The FDA has told him and his staff that there are no studies on file proving that fluoride supplements are safe and effective or applications for their approval as drugs, Kelly added.
He said the disclosure “amazed and shocked” him. The FDA informed him that a review of the pros and cons must have “fallen through the cracks,” the Nutley lawmaker added.
“When the issue is our children’s health and safety, we cannot afford to take risks,” he said. “Therefore, I am calling on the FDA to immediately remove these supplements from the market. This is a major health issue. The people of our country depend on the FDA to screen out harmful drugs and chemicals.”
Kelly based his assessment of fluoride’s dangers, in large part, on a state Department of Health study released earlier this year that considered whether there might be a correlation between drinking fluoridated water and osteosarcoma (a rare form of cancer that affects the bone).
The analysis found 12 cases of cancer in males under the age of 20 between 1979 and 1987 in seven Central Jersey counties where water supplies are fluoridated, compared with eight cases in non-fluoridated towns. It concluded there was no “causal connection” between fluoridation and the cancer, although Kelly said the link was “obvious.”
Yesterday, a state health official labeled the study “incomplete” because its sample was so small and said he felt Kelly could be overreaching” in his conclusions.
The department would have pursued the investigation had it thought the data strong enough to support any link between fluoridation and bone cancer, added William Parkin, assistant commissioner for the division of epidemiology, environmental and occupational health services.
New Jersey’s fluoridated water is supplied primarily in Atlantic, Burlington, Middlesex, Mercer, Morris, Somerset and Union counties, he said. When asked if a more comprehensive study of fluoridation’s effects might be worthwhile, Parkin said any such report would have to be conducted on a national level since New Jersey’s fluoridated population is too small to come up with significant findings.
He also doubted Kelly’s claims that studies on the impact of fluoride as a supplement do not exist, saying there should at least be an examination of its effect on animals.
“There have to be some studies out there,” Parkin said. “Whether they are definitive enough to answer (Kelly’s) questions, I don’t know. I suspect not. I suspect they are equivocal, which means they could be interpreted to support more than one position.”
He also wondered why Kelly’s concerns to not extend to toothpastes. The legislator said he considers toothpastes to be “topical applications” that carry a stern warning against ingestion.
In his remarks, Kelly, a retired bank executive, acknowledged that he is not an expert on fluoride but rather a “Johnny-Come-Lately.” But nonetheless, he insisted his anxiety about fluoride was justified, saying the New Jersey report followed a national study that “showed increased bone cancer in males exposed to fluoride.”
All official inquiries to dental and medical groups about fluoride studies eventually were referred to the FDA. The agency classifies fluoride supplements as “unapproved new drugs” and has for more than 30 years, he said.
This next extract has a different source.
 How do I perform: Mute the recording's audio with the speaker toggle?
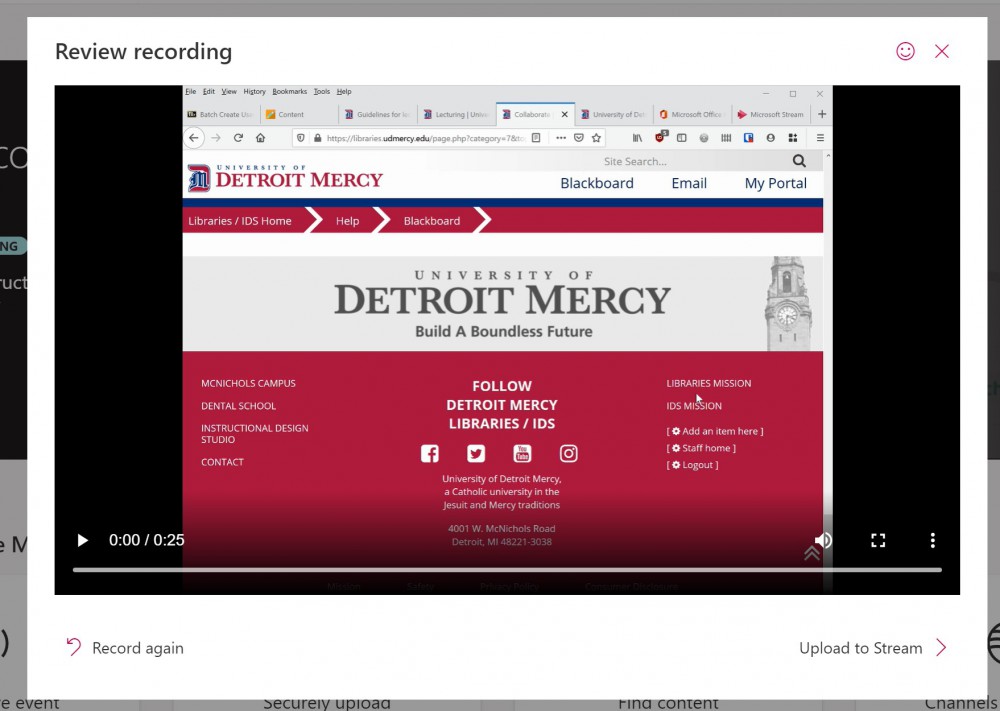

Kelly charged that the federal Environmental Protection Agency (EPA) has been embroiled in a controversy about an alleged suppression of “many studies linking fluoride to a wide range of health problems, including cancer, hip and other bone fractures.”
A senior adviser in the EPA’s water division was fired for going public about the hazards of fluoride, he added. Kelly said the official, William Marcus, was later reinstated. Marcus was supposed to have attended yesterday’s briefing but could not make it.
Kelly was joined by Nancy Coleman of Parsippany, a member of New Jersey Citizens Opposing Forced Fluoridation, a group based in River Edge. Coleman accused federal agencies such as the FDA of not providing the public with enough information about fluoride so that citizens can come to their own informed opinions about its benefits or detriments.
Frank Fazzari, the FDA official who promised Kelly in April that the agency’s “medical and scientific specialists” would review his concerns, was unavailable for comment yesterday. Kelly said he has yet to learn what the FDA thinks about any connection between fluoride supplements and osteosarcoma.